PASSAGE SHOWN ▸
Beware of the old deceptive denial of service attack…
I recently read an interesting article written by Paul Mazzucco, CTO at TierPoint, on Radware’s blog entitled, “See Through the DDOS Smoke-Screen to Protect Sensitive Data“. The article raises an interesting revisit to an attack behavior that we is now witnessing in real-time involving bad guys who initiate a distributed denial-of-service attack as a decoy to divert your attention while they carry out a completely different but simultaneous attack. This is what I am calling a “deceptive distributed denial-of-service” attack (or DDDoS).

GIVEN EXERCISE 1 ▸ In the passage on deceptive denial-of-service attacks, what position does Paul Mazzucco hold, and at which company?
GIVEN EXERCISE 2 ▸ Name every person and company that the passage on deceptive denial-of-service attacks mentions by name.
GIVEN EXERCISE 3 ▸ Proceed with the passage on deceptive denial-of-service attacks, picking up after its final sentence.

DATA EXCERPT ▸
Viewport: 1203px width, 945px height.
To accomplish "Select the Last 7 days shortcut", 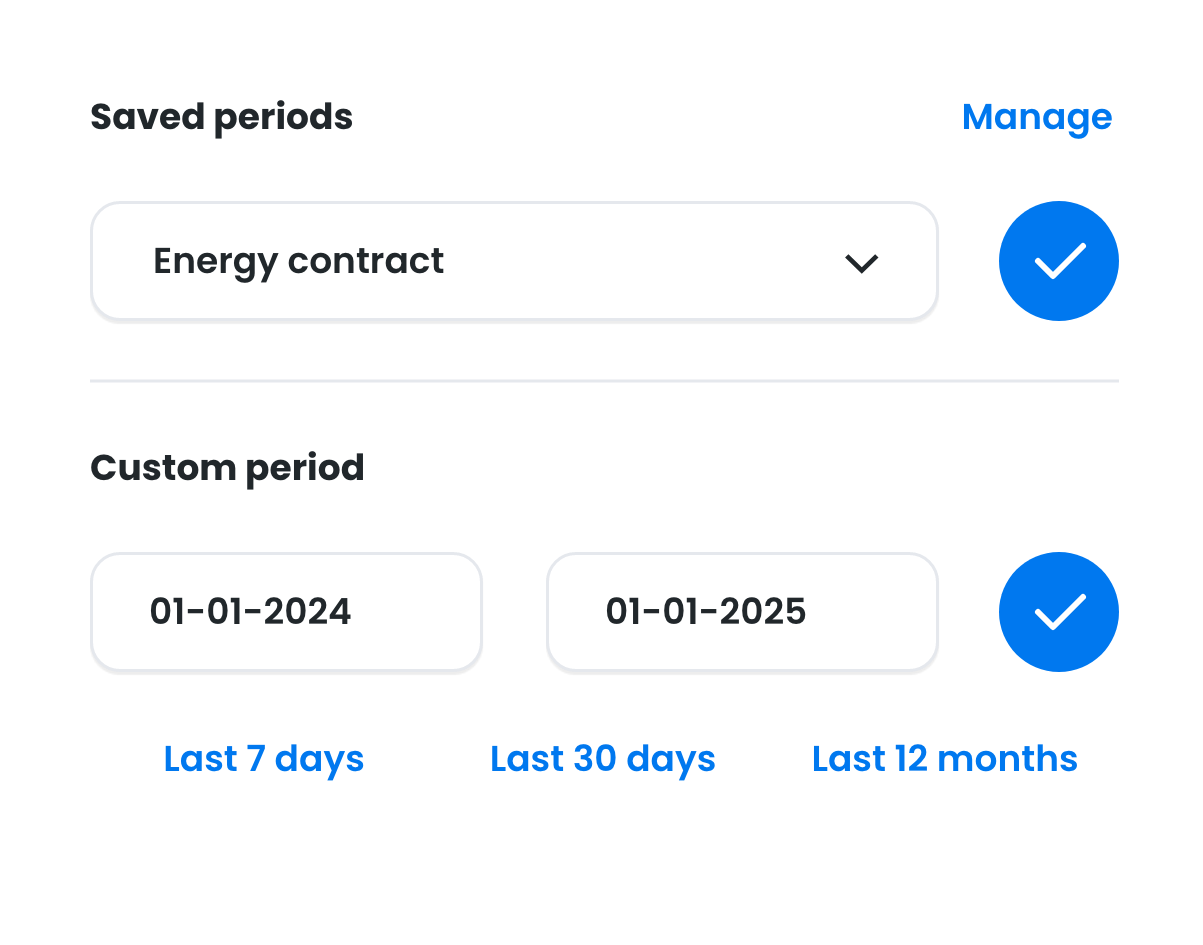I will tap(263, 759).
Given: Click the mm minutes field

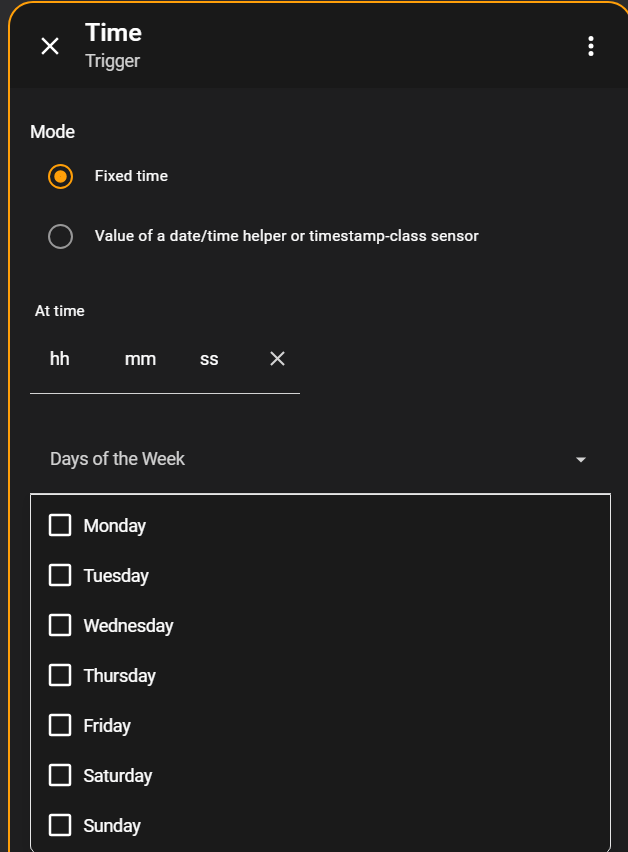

EXPECTED ANSWER 1 ▸ He is CTO at TierPoint.

EXPECTED ANSWER 2 ▸ Paul Mazzucco, TierPoint, Radware

EXPECTED ANSWER 3 ▸
TierPoint is witnessing a growing trend of using such attacks as the means to another, potentially more devastating, end: stealing sensitive data. ~Radware blog
The article made me wonder about the sort of “cost benefit analysis” that bad guys might consider when formulating their plans and that paths they might take in carrying out their attack, all of which pertains to some form of prize beyond simple LULZ. It’s not a mystery that current behaviors and attacks by bad actors are seldom for amusement. Rather cybercrime is a thriving multi-billion dollar business and a formidable weapon of nation-state actors. This article share some of the previous research from McAfee and others regarding the dollar value placed on stolen personal data. Given the aggregate value of stolen data (in large quantities), the possibility is highly likely that a denial of service would nearly always serve as a diversion from the bad guy’s actual intention to steal valuable data. I’m going to briefly paraphrase some of these metrics (below) from Paul’s original article, McAfee’s research, and my own, in order to apply additional perspective and context further within my article.
According to McAfee, the Value of Stolen Data
- Stolen Credit and Debit cards are valued from $5 to $45 each, depending where in the world they are, and perhaps who owns them.
- Stolen Bank Account login credentials, based on accounts with balance of $2,200 are valued at $190 each. The greater the account balance, the greater the value.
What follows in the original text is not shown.